> ABOUT THIS TASK:
Tally how many lines in the entries below include the word "should". Reply with the number alone.

> DATA LISTING:
○ ○ ○ ○ ○
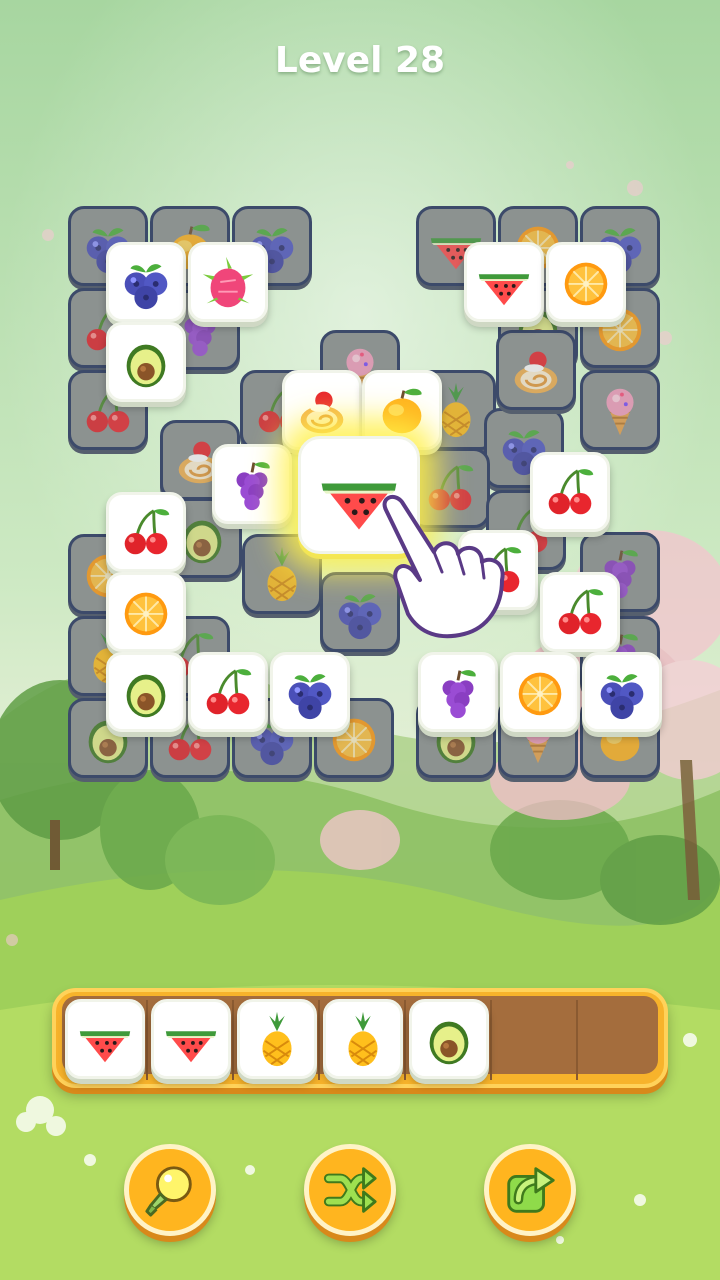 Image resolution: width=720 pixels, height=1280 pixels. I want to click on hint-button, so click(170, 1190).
○ ○ ○ ○ ○
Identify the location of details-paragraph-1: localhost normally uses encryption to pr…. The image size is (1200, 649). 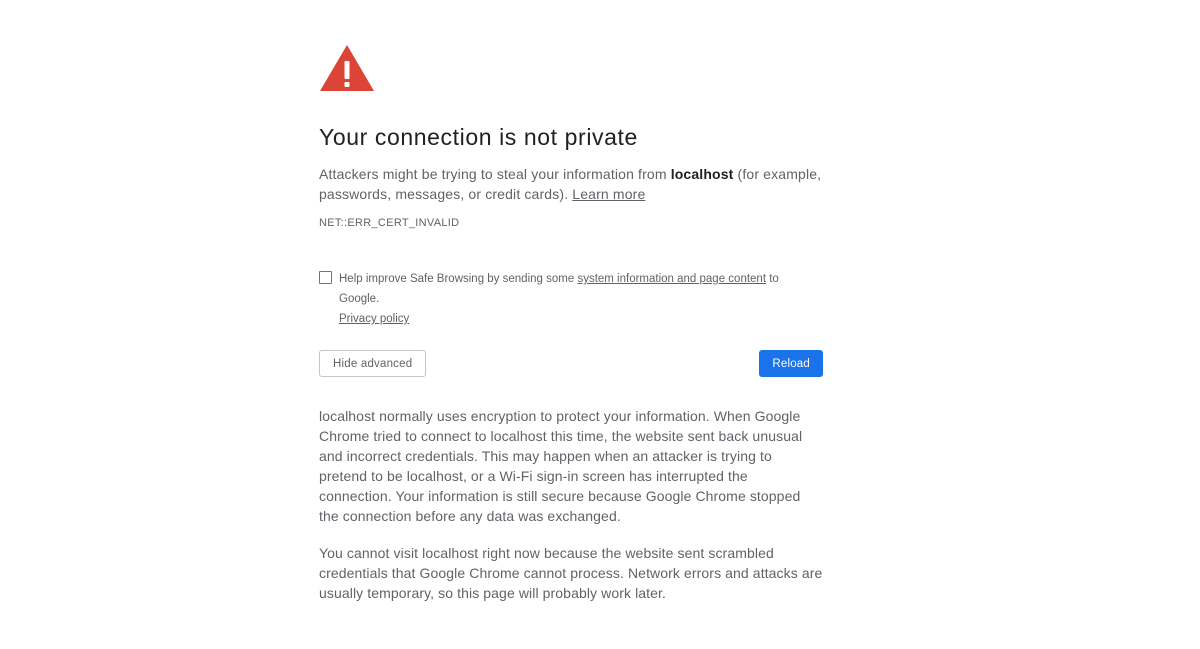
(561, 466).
○ ○ ○ ○ ○
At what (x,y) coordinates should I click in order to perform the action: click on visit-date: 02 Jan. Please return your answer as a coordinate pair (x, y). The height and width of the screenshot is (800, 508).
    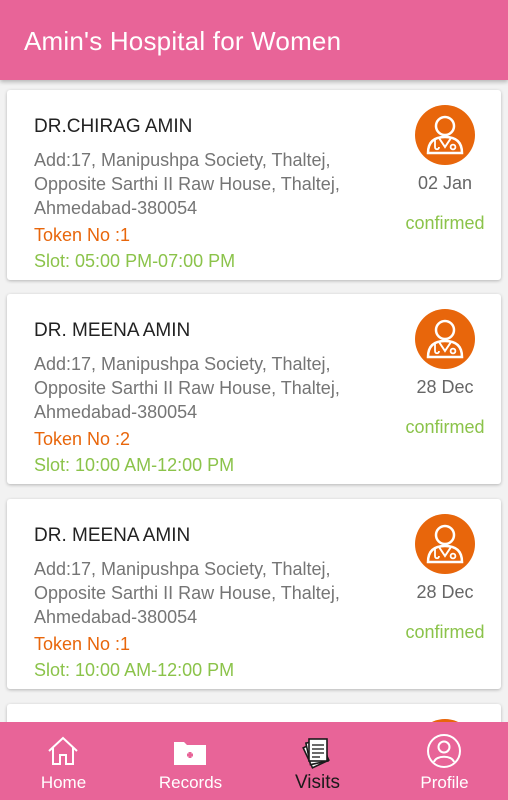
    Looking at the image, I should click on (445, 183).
○ ○ ○ ○ ○
> RESPONSE TO THIS EXERCISE:
2